- _Given request_:
Repeat the entries below word for word, starting at the line that contains "Open the Approval status dropdown" and ending after the line that contains "pyautogui.click(x=85, y=58)".

- _Source records_:
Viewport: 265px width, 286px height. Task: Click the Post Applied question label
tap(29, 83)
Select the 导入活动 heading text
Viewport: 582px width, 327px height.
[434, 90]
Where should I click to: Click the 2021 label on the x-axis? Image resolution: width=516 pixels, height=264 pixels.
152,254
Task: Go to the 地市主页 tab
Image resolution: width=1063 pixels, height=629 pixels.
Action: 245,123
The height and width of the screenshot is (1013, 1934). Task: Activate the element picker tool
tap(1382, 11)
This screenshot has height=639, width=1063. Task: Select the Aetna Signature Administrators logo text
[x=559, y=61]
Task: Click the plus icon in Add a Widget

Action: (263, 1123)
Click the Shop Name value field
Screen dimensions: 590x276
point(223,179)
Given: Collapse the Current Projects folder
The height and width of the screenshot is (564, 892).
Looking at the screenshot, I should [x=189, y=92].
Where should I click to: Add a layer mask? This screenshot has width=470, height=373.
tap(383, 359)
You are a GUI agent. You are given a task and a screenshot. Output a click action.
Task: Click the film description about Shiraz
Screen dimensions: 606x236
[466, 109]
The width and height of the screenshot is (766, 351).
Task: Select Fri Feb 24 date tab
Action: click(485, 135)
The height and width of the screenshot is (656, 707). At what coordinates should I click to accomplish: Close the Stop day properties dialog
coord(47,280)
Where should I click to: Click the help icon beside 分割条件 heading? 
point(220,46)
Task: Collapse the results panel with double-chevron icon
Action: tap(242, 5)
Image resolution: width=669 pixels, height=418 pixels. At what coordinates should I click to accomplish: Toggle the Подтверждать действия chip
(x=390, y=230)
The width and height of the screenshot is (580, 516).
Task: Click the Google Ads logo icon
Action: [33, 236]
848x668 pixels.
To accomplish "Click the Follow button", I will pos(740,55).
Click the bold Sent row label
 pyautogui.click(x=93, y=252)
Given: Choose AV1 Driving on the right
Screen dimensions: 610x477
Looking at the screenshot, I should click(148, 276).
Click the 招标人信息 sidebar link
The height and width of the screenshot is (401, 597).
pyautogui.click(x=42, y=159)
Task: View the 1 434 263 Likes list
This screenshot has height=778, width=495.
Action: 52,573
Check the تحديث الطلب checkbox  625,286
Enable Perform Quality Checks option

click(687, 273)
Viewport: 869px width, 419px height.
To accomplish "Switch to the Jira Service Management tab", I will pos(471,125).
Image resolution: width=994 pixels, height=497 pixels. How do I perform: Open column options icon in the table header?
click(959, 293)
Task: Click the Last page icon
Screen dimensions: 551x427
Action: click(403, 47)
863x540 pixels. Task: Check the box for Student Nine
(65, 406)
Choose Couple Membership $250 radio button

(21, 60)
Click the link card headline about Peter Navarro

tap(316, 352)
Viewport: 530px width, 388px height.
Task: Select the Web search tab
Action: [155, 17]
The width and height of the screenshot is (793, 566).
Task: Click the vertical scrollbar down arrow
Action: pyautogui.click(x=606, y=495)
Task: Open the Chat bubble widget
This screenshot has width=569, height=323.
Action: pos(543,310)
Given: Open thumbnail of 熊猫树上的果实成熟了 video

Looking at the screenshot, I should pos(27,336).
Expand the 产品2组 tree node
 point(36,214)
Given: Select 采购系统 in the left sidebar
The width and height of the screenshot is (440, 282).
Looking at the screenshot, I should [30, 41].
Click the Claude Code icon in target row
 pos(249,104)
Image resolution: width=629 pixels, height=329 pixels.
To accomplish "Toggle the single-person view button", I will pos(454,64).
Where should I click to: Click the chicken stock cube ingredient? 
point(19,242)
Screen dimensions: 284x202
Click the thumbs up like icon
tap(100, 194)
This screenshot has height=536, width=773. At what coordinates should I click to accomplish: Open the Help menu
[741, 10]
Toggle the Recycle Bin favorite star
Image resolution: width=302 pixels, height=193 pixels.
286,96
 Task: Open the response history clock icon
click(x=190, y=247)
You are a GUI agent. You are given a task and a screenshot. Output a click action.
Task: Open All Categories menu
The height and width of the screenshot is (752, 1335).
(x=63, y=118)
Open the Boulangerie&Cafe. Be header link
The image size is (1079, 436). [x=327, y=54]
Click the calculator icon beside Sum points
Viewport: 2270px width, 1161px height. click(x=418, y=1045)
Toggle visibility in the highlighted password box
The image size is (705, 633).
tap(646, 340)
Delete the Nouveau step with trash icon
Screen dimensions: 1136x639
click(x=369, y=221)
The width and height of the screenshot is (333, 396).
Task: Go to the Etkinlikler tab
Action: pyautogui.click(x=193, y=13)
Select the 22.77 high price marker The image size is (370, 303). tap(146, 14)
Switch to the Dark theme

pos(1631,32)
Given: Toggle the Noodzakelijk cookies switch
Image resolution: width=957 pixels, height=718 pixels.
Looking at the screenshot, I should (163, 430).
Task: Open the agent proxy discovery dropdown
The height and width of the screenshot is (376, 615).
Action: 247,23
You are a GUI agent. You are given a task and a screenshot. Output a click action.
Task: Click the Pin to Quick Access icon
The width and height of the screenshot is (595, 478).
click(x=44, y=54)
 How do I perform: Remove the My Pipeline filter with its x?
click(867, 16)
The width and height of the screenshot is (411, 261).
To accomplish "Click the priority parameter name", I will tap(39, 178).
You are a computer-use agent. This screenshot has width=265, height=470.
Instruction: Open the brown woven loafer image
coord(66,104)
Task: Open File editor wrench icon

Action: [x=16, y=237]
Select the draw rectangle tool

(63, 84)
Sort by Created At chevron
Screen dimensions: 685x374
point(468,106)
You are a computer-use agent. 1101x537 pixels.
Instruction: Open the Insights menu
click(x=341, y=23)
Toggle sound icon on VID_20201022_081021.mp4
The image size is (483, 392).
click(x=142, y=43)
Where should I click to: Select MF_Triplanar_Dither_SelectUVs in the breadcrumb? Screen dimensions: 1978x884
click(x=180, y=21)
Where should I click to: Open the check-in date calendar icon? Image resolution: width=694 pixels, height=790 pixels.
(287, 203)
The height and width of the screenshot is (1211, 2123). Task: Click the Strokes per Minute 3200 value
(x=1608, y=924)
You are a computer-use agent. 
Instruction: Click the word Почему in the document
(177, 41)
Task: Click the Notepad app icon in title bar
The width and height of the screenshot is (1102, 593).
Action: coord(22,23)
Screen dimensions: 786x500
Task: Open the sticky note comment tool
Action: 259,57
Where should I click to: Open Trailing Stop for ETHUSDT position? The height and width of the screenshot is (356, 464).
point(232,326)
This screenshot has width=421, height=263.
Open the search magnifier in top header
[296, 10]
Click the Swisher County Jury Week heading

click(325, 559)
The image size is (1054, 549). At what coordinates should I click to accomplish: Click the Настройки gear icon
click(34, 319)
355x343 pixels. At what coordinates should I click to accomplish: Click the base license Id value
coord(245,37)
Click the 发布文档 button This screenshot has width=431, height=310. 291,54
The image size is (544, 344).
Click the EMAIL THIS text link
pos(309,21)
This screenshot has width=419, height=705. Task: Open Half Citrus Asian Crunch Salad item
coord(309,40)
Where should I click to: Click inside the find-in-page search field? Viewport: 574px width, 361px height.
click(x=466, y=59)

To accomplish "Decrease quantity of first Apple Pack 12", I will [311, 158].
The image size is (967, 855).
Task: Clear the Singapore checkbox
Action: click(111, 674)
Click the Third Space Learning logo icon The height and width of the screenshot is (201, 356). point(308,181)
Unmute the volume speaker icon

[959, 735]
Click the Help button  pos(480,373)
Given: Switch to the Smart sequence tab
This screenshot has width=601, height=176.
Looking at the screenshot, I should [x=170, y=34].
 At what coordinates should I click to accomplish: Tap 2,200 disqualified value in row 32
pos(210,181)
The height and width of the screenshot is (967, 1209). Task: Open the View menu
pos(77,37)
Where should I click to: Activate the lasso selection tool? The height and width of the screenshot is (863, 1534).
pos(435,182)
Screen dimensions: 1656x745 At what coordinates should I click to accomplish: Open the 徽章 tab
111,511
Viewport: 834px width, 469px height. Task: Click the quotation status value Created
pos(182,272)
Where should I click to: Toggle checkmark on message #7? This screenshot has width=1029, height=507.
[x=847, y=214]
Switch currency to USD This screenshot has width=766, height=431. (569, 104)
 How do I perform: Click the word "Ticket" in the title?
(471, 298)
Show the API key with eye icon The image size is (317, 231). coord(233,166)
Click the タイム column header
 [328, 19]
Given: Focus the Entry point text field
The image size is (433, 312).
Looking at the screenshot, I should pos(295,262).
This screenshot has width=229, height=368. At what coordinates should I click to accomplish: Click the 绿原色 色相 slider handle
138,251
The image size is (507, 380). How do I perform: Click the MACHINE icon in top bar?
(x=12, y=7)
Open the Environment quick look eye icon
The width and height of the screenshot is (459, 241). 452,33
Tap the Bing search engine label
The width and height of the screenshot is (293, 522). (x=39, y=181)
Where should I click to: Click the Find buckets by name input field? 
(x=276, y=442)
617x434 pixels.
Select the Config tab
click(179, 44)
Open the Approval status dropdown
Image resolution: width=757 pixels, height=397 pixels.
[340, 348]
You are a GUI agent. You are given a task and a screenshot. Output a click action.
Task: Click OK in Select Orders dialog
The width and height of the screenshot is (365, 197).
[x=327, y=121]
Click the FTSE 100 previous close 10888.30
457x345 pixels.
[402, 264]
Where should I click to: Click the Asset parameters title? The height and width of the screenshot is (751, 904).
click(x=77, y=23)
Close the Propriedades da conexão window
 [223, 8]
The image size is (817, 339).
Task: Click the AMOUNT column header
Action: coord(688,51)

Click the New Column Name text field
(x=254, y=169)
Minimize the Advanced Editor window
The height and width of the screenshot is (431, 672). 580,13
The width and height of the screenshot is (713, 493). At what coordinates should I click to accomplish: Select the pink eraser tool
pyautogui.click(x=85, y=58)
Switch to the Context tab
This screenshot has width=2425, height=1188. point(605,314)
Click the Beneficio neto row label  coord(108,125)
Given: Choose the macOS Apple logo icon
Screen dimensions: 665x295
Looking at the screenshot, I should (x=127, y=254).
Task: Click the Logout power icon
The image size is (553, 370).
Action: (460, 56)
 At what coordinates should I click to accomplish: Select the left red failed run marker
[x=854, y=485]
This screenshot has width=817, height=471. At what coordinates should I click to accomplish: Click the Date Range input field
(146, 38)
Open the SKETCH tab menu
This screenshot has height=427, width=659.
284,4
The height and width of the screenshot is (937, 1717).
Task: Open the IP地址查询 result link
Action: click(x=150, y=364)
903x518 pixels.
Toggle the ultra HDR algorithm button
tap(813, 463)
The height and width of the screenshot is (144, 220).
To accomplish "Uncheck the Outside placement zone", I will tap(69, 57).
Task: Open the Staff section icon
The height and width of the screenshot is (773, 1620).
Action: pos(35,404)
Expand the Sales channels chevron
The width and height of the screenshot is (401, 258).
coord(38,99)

- _Task output_:
Open the Approval status dropdown
Image resolution: width=757 pixels, height=397 pixels.
[340, 348]
You are a GUI agent. You are given a task and a screenshot. Output a click action.
Task: Click OK in Select Orders dialog
The width and height of the screenshot is (365, 197).
[x=327, y=121]
Click the FTSE 100 previous close 10888.30
457x345 pixels.
[402, 264]
Where should I click to: Click the Asset parameters title? The height and width of the screenshot is (751, 904).
click(x=77, y=23)
Close the Propriedades da conexão window
 [223, 8]
The image size is (817, 339).
Task: Click the AMOUNT column header
Action: coord(688,51)

Click the New Column Name text field
(x=254, y=169)
Minimize the Advanced Editor window
The height and width of the screenshot is (431, 672). 580,13
The width and height of the screenshot is (713, 493). At what coordinates should I click to accomplish: Select the pink eraser tool
pyautogui.click(x=85, y=58)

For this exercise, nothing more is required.